Where the HyperEnclave used high-level Rust data structures we directly translated them into Coq, but where it used a low-level representation of page tables in terms of bytes in memory, we spent more effort proving that that is equivalent to a high-level functional representation. In terms of the the structure of RustMonitor, this means that we applied code proofs to the “Memory” module that handles page table representation, used abstract models for the “Enclave” module that manages enclave state, and then combined the resulting models to prove the invariant theorems and top-level security theorem.

unnamed - 2023-06-26T161825.018

Another interesting part of the verification effort is how we dealt with the code proofs. The HyperEnclave code that deals with page tables is low level, and not well handled by any existing verification tools. Instead we developed our own framework for verifying rust code by going via the MIR intermediate language and used that to verify the key functions. Because MIR is a small language, we were able to write an operational semantics for it, and we verify exactly the MIR code emitted by the compiler, which puts the code proofs on a more solid foundation than using an ad-hoc translator.

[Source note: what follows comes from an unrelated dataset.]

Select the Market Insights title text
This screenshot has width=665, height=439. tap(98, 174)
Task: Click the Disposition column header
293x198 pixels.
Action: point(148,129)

Overall, this was a substantial effort, which involved around 17,300 lines of hand-written proof scripts checked by the Coq proof assistant. There are also several thousand lines of specification, and a large amount of automatically generated Coq files for the imported MIR code and layer scaffolding. The main components of the proofs are noninterference (6600 lines), code proofs (4200 lines) and page table data representation proofs (4400 lines), in addition to theorems related to the framework for code proofs. They culminate in a set of theorems stating data-flow noninterference for the main HyperEnclave system calls.

Conclusions

Trusted Execution Environments are a foundational technology, both for cloud computing in general and also for Web3 applications. In this project, CertiK applied state-of-the-art formal verification technology to HyperEnclave's most important component, which provides strong assurances that the code behaves as intended and does indeed enforce the desired security properties.

This formal verification effort is only one part of security assurance for confidential computing. It only covers the page management part of the RustMonitor, and the RustMonitor is only one component of the full system. Going forward, we will apply code auditing, testing, and formal verification to other confidential computing components. But by verifying the most central part we have laid a strong foundation for confidential cloud computing.